#### AIM OF THE EXERCISE:
Beginning at the line with "282x274 pixels.", please repeat each line exactly through the end of the records below, including that first line and the last, but no pictures.
╭─ MATERIAL FOR THIS EXERCISE
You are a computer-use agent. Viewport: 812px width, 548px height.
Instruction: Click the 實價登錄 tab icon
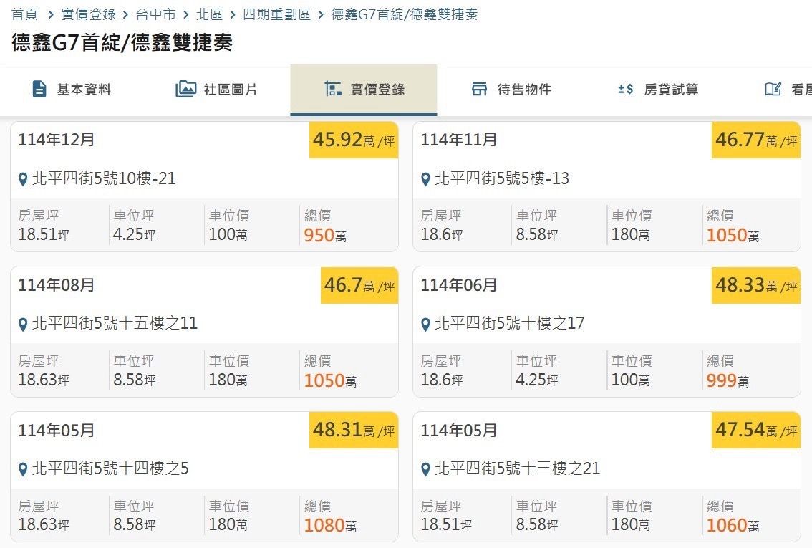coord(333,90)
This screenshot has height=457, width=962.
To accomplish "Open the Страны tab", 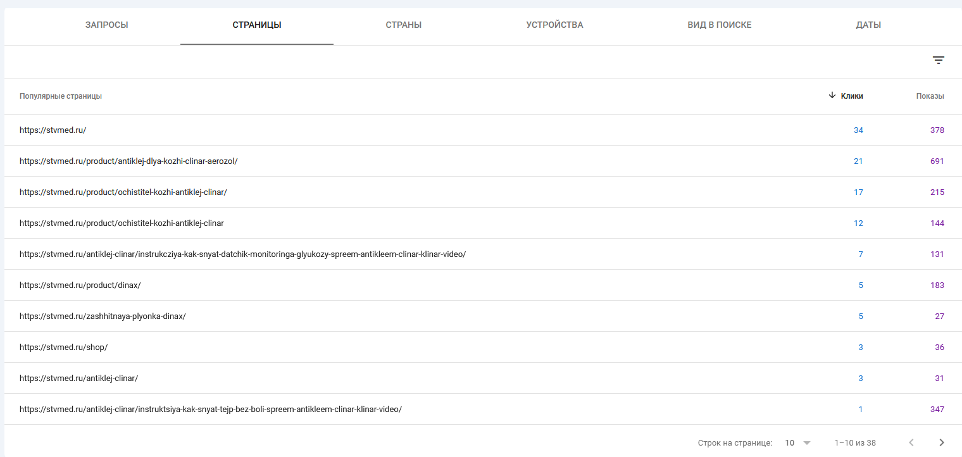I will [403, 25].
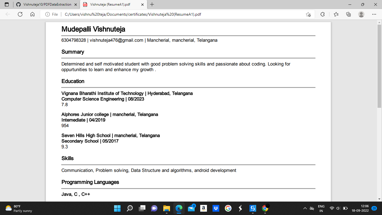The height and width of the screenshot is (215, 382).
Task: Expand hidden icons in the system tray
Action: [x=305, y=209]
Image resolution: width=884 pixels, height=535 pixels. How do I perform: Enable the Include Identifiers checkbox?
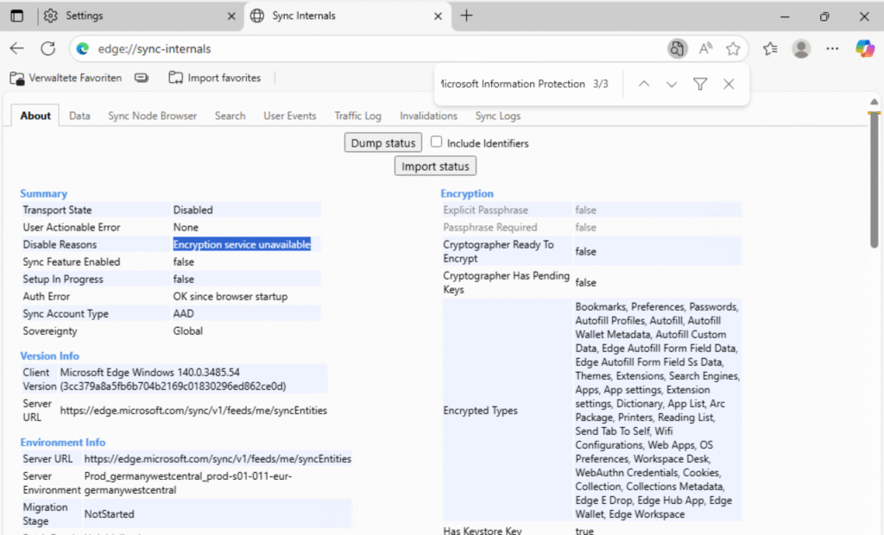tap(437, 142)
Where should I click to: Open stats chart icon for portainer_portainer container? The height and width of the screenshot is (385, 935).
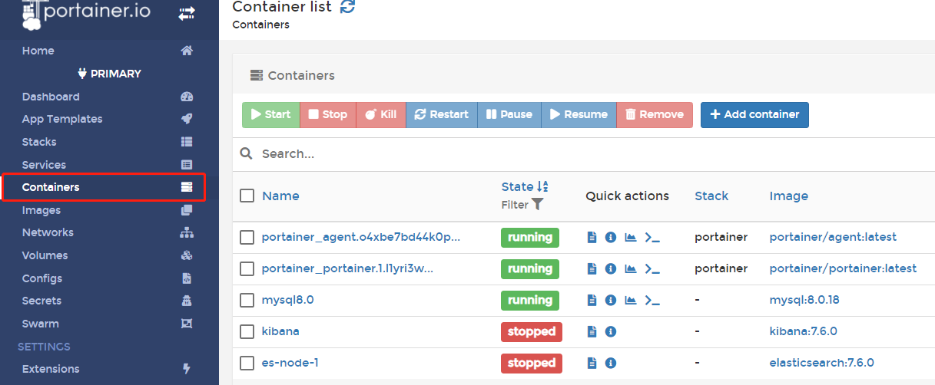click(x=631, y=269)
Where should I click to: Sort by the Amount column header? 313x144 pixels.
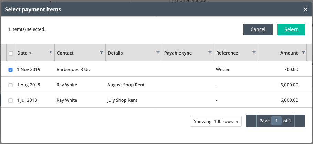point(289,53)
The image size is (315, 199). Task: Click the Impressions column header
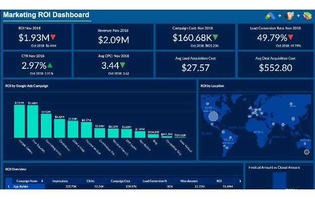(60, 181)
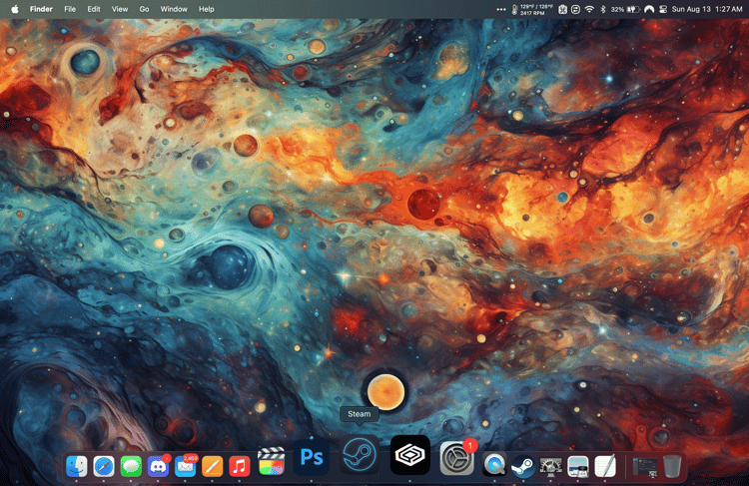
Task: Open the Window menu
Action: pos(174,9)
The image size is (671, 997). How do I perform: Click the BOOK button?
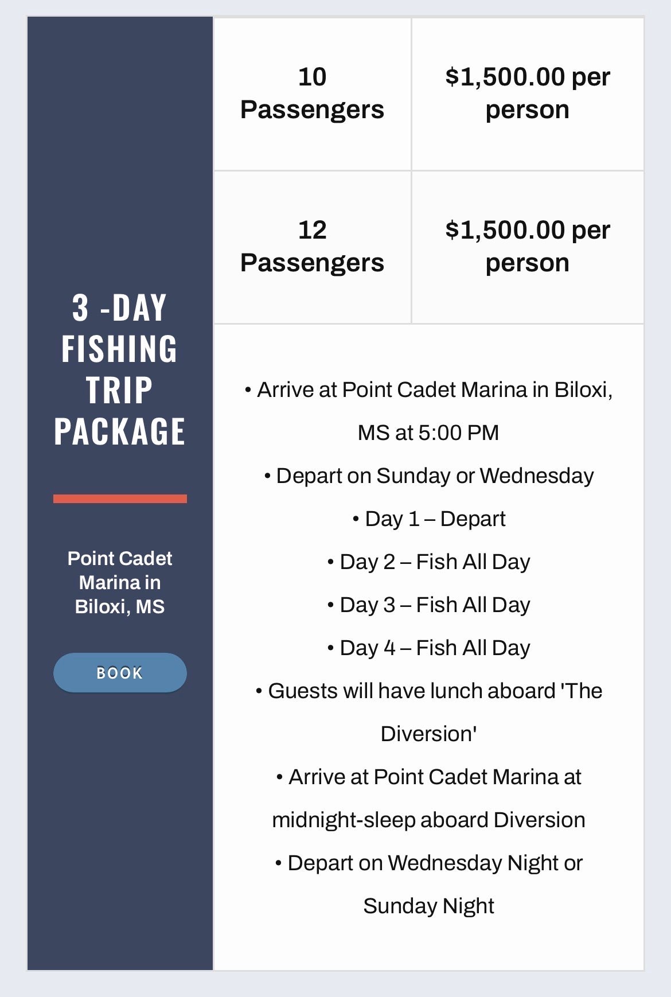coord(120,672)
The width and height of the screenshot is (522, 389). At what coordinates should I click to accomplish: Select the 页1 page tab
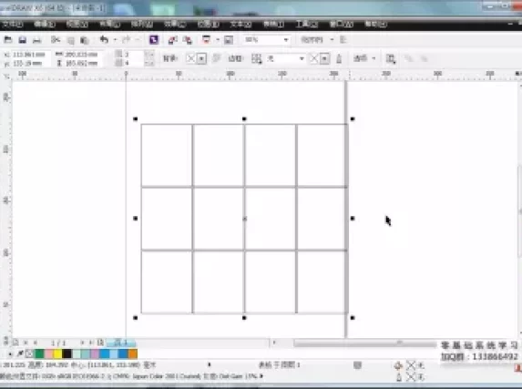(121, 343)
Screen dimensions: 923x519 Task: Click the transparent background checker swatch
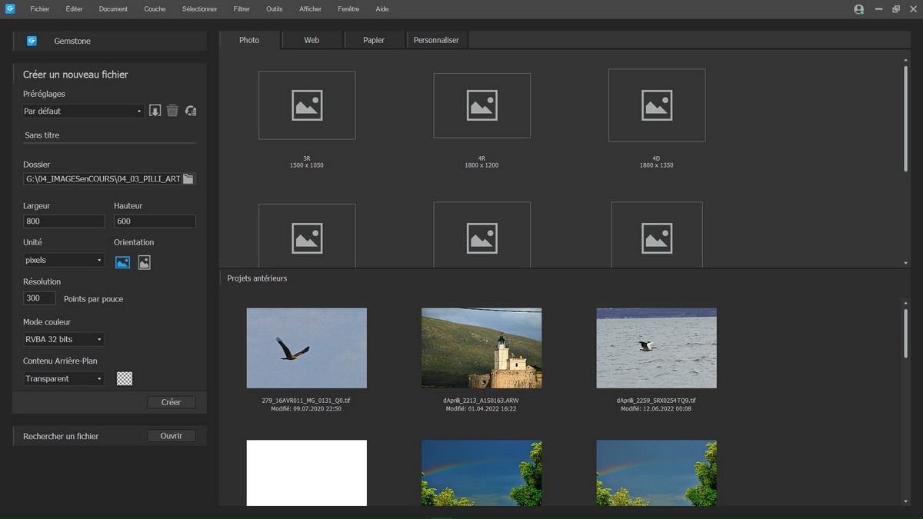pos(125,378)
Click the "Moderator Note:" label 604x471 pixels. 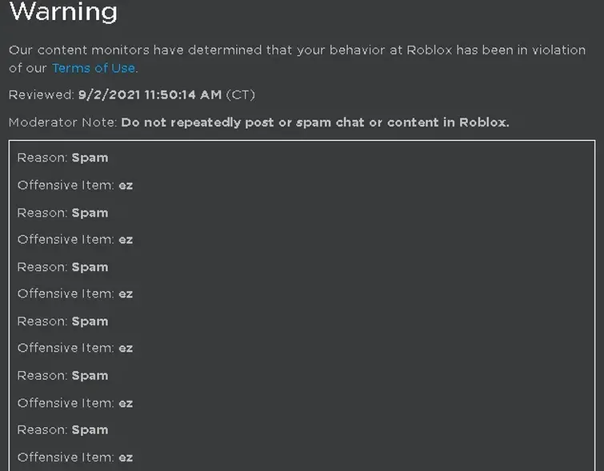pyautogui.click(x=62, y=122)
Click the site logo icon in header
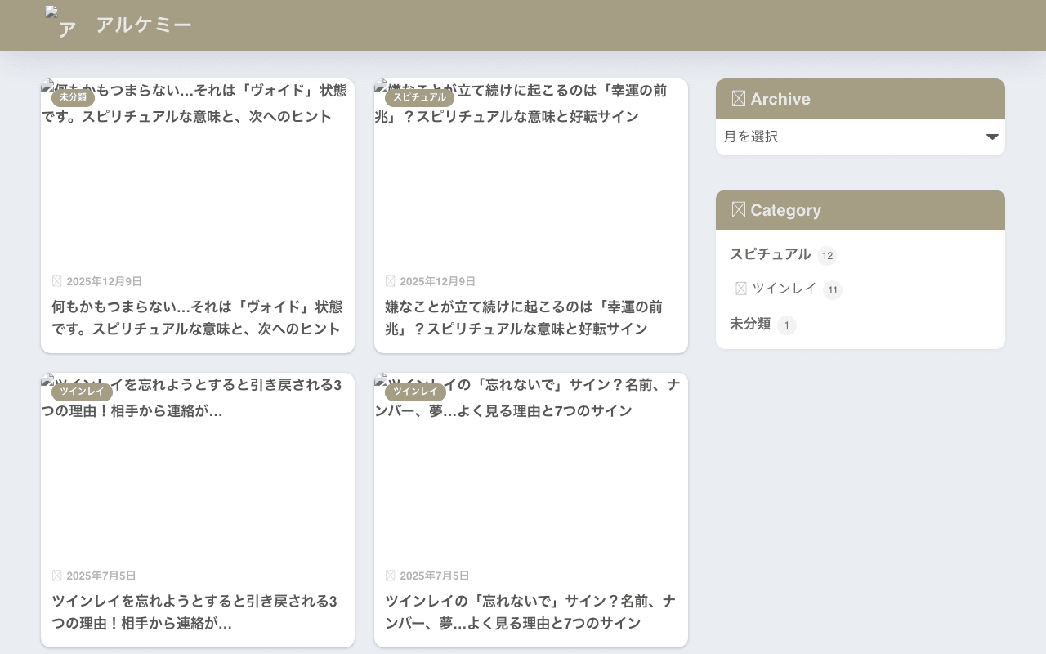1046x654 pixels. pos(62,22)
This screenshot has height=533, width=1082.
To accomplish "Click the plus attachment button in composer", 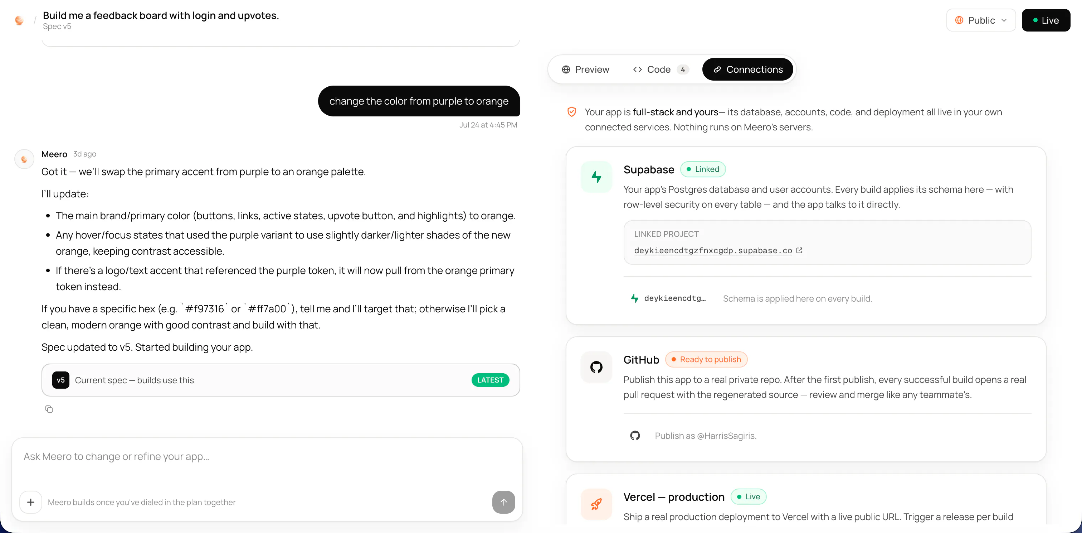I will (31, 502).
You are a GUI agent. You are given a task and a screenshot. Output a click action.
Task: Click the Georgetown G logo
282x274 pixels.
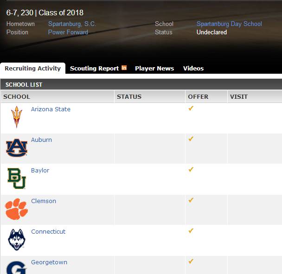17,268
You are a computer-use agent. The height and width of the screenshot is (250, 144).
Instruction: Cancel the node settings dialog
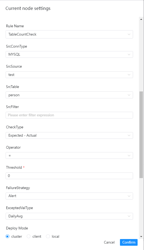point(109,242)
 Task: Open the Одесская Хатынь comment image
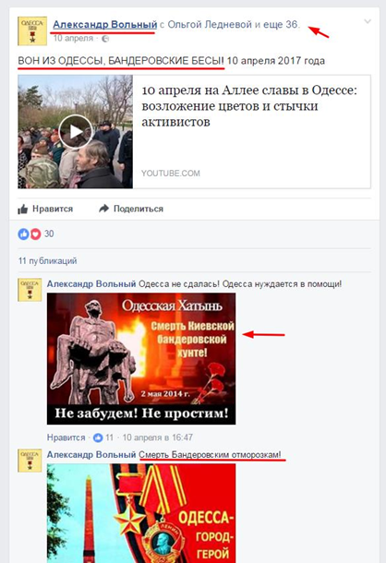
╰─
#### ANSWER BELOW:
282x274 pixels.
17,268
You are a computer-use agent. The height and width of the screenshot is (250, 144).
Instruction: Cancel the node settings dialog
point(109,242)
 Task: Open the Одесская Хатынь comment image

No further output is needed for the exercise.